Abriendo caminos nuevos por aquel mundo nuevo para ellos, nuestro fraile iba poniendo nombres en su diario a los lugares más atractivos o señalados: Corpus Christi, Álamo solo, San Pedro Regalado, Santa Petronila, San Basilio, San Gervasio..., consignando siempre los sitios más idóneos para la futura fundación de misiones.

El 20 de junio llegaron al mar, a la bahía de Todos los Santos, donde la actual Ensenada. Días después hallaron un grupo de indios joviales y amistosos, en un lugar que él llamó La Ranchería de San Juan.

«Su bello talle, porte, afabilidad, alegría, nos ha enamorado a todos», escribe fray Junípero. «Nos han regalado pescado y almejas, nos han bailado a su moda. En fin, todos los gentiles me han cuadrado, pero estos en especial me han robado el corazón. Solo las mulas les han causado mucho asombro y miedo... Las mujeres van honestamente cubiertas; pero los hombres, desnudos, como todos. Traen su carcaj en los hombros, en su cabeza los más traen su género de corona, o de piel de nutria, o de otra de pelo fino. Su cabello cortado en forma de peluquín y embarrado de blanco, verdaderamente con aseo. Dios les dé el del alma. Amén».

A los pocos días llegaron a un lugar bellísimo –San Juan de Capistrano, en su mapa personal–, bien cultivado, con parras y árboles grandiosos, y unos indios se acercaron a ellos «como si toda la vida nos hubieran conocido y tratado, de suerte que ya no hay corazón para dejarlos así».

El 26 de junio, en otro encuentro amistoso con indios, en un bello lugar que llamaron San Francisco Solano, cuenta fray Junípero: «Se me sentó en rueda gran número de mujeres y niños, y a una le dio la gana de que le tuviese un rato en mis brazos su niño de pecho, y así lo tuve, con buenas ganas de bautizarlo, hasta que se lo volví. Yo a todos los persigno y santiguo, les hago decir "Jesús y María", les doy lo que puedo, los acaricio como mejor puedo, y así vamos pasando, ya que por ahora no hay forma de mayor labor».

con 61 años

 Fray Junípero a los 61 años

Estos indios se acercaban muchas veces buscando intercambios. «Comida poco la apetecen, porque están hartos», escribe fray Junípero, «pero por cosa de pañitos o cualquier trapo son capaces de salir de sus casillas y atropellar con todo.

Cuando les doy algo de comer, me suelen decir con bien claras señas que aquello no, sino que les dé el santo hábito que me cogen de la manga. Si a todos los que me han propuesto esta su vocación lo hubiera concedido, ya tendría una comunidad grande de gentiles frailes».

Otras veces los indios invadían curiosos el campamento, tomando y dejando las diversas cosas, y manifestado especial atracción por los anteojos de fray Junípero.

Fundador de misiones, de futuras ciudades

El 1 de julio de 1769, fray Junípero y los suyos llegaron por fin al puerto de San Diego. Allí encontraron los dos navíos de la expedición marítima. En uno de ellos, el escorbuto había matado a toda la tripulación, menos a dos hombres.

Problema breve 1:
Según el relato del viaje de fray Junípero, ¿en qué fecha llegaron él y los suyos al puerto de San Diego?
Problema breve 2:
Prolonga el relato del viaje de fray Junípero a partir de su última oración.

Sección de datos:

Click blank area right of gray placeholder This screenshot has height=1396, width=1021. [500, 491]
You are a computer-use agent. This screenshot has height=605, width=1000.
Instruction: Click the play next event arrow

Respuesta 1:
El 1 de julio de 1769.

Respuesta 2:
Fray Junípero, a pesar de la terrible desgracia, y a pesar de la fatiga inmensa del camino, ante la inminencia de fundar misión allí, se sentía con ánimos redoblados.

El 16 de julio, con una solemne eucaristía, nace la misión de San Diego. En torno a una plaza cuadrada, construyeron la iglesia y los edificios básicos, depósitos, talleres, cuartelillo para los soldados.
Se alzó una gran cruz, se colgaron las campanas y se rodeó todo con una valla alta.

El desconocimiento de la lengua indígena hacía difícil el trato con los indios. A mediados de agosto, atacaron los indios la misión, y hubo muertos por ambos lados. Días después los indios se acercaron para ser curados...

A los comienzos, sobre todo por falta de bastimentos, parecía imposible continuar allí, pero fray Junípero y sus compañeros se agarraban al lugar con tenacidad indecible:

«Mientras haya salud, una tortilla y hierbas del campo, ¿qué más nos queremos?». Tiempo después llegó a tener la misión más de mil indios bautizados.

A fines de mayo de 1770, una expedición por tierra y otra por vía marítima, en la que iba fray Junípero, descubrieron por fin con gran alegría la bahía de Monterrey.

El 3 de junio, con la custodia del teniente Pedro Fagés y diecinueve soldados, se fundó la misión de San Carlos de Monterrey, de la cual fray Junípero fue el alma durante catorce años, haciendo de ella el centro de su actividad misionera.

Durante todos esos años, el brazo derecho de fray Junípero en San Carlos fue el padre fray Juan Crespí, que allí trabajó hasta que murió, en 1782. En los tres primeros años, aquella misión ya tuvo 165 bautizados, y al morir el padre Serra, eran 1014.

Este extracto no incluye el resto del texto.